Datasets
Standard Dataset
Spike-event Object Detection for Neuromorphic Vision
- Citation Author(s):
- Submitted by:
- Yuan-Kai Wang
- Last updated:
- Mon, 07/08/2024 - 15:59
- DOI:
- 10.21227/x8x3-mw77
- License:
- Categories:
Abstract
Neuromorphic vision is one of the novel research fields that studies neuromorphic cameras and spiking neural networks (SNNs) for computer vision. Instead of computing on frame-based images, spike events are streamed from neuromorphic cameras, and novel object detection algorithms have to deal with spike events to achieve detection tasks. In this paper, we propose a solution of the novel object detection method with spike events. Spike events are first decoded to event images according to the computational methodology of neuromorphic theory. The event images can be realized as change-detected images of moving objects with a high frame rate. A redesigned deep learning framework is proposed for the object detection to deal with the event images. We propose a deep SNN method that can be realized by the conversion of successful convolution neural networks but trained by event images. We also design a methodology to build event-image datasets by object tracking algorithms. The proposed solution therefore includes spike event decoding, a redesigned deep SNN, and an event-image dataset algorithm. Experiments are conducted not only on the MNIST-DVS dataset, which is a benchmark dataset for the study of neuromorphic vision, but also on our event pedestrian detection dataset. The experimental results show that the performance of our automatic labeling algorithm is close to the model trained on manual labeled data. Moreover, the algorithm efficiency can be further improved with the PAFBenchmark dataset. The model comparison result shows that our proposed model has higher accuracy than existing SNN methods, better energy efficiency, and lower energy consumption than existing CNN methods. It demonstrates that our deep SNN method is a feasible solution for the study of neuromorphic vision. The intuition that deep SNN trained with more learning data can achieve better accuracy is also confirmed in this brand new research field.

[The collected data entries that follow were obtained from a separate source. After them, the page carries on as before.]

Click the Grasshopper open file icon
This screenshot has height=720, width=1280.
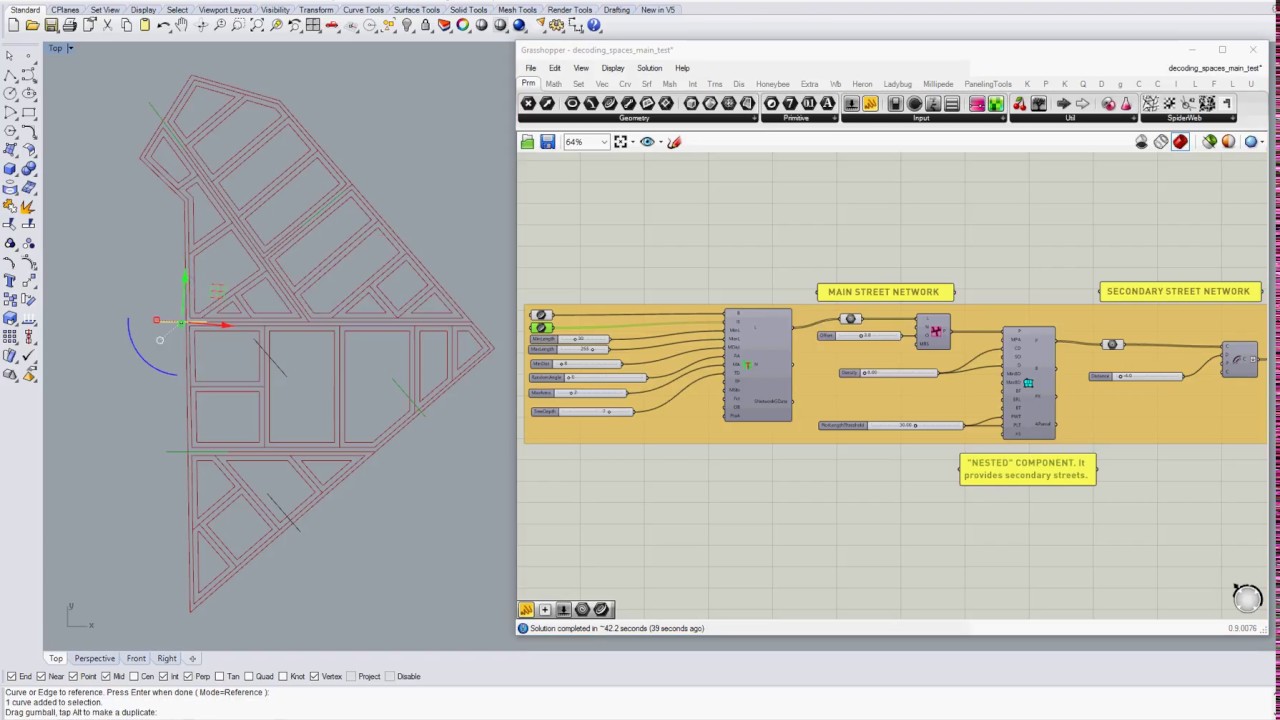527,142
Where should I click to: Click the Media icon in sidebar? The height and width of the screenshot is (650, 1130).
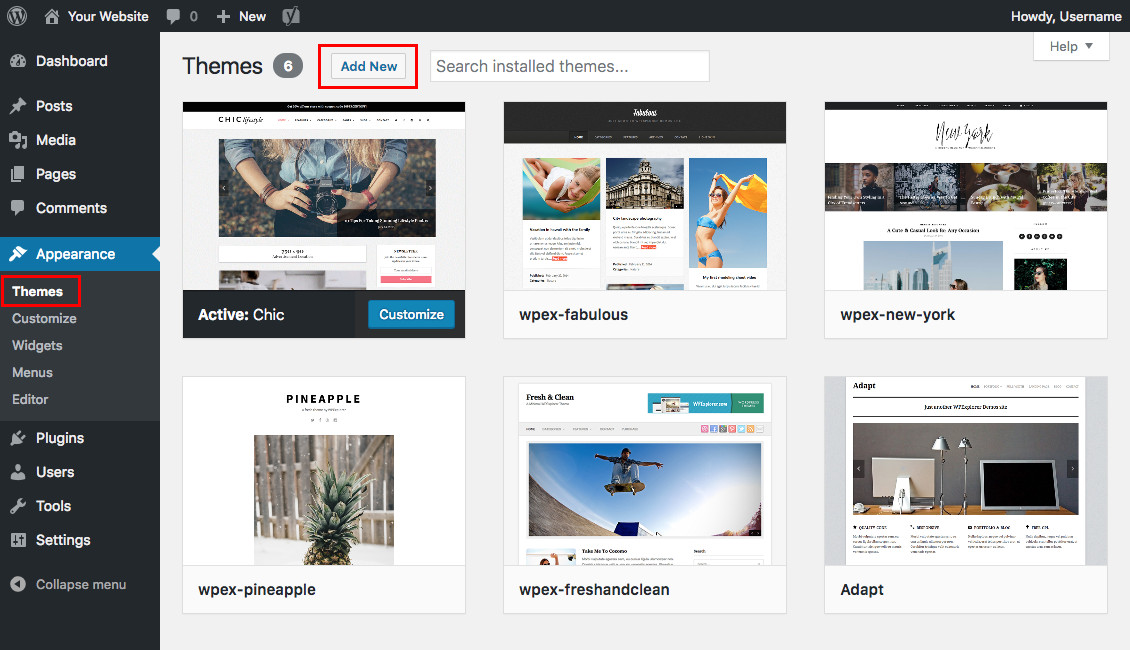pyautogui.click(x=18, y=140)
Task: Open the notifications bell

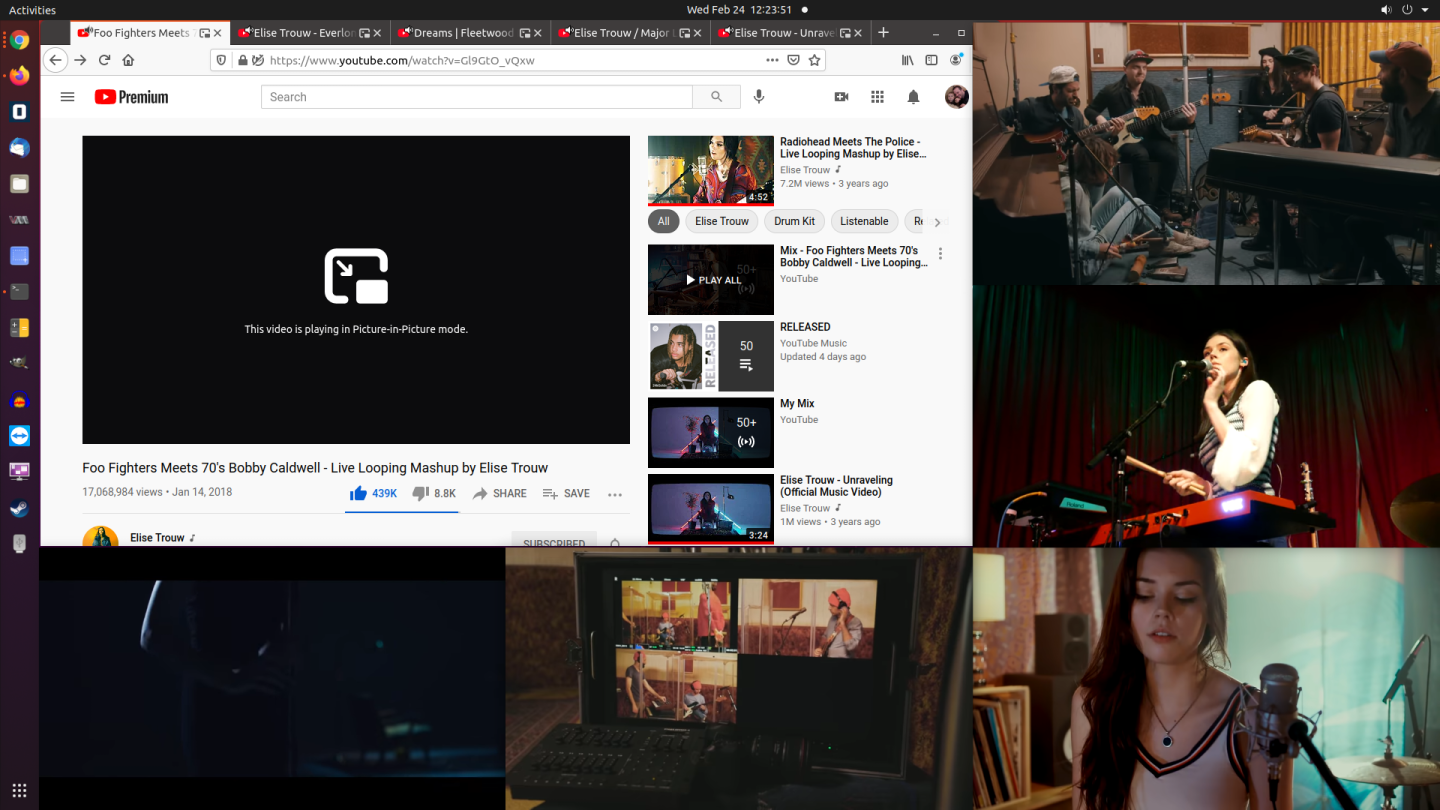Action: [913, 96]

The FJU pedestrian detection (FJUPD) dataset is the main dataset used in our paper "Spike-event Object Detection for Neuromorphic Vision". FJUPD is captured by DAVIS346 and has event images with a size of 346*260.The FJUPD records pedestrians in three scales and is fabricated to evaluate the effects of semi-automatic labeling and the deep SNN model in the published IEEE Access paper.The event images in the dataset are decoded by the surface of active events method (SAE), with time steps ranging from 10,000 to 20,000.The FJUPD has two background situations and three object scales.
The dataset download operation will get the compressed ZIP file of the FJUPD dataset. There are 3 folders after decompressing the zip file: raw, labeled, paper. In the "raw" folder, according to the different situations, the FJUPD is split into two folds. Each fold contains SAE decoded images, with time steps ranging from 10,000 to 20,000, and the original event data (.aedat4). In the "labeled" folder, there are semi-automatic labels by discriminative correlation filter with channel and spatial reliability (CSR-DCF) and the corresponding SAE decoded images. In addition to the "raw" and "labeled" folders, there is a folder named "paper" in the FJUPD. It contains training, testing, and validation sets for the published IEEE Access paper.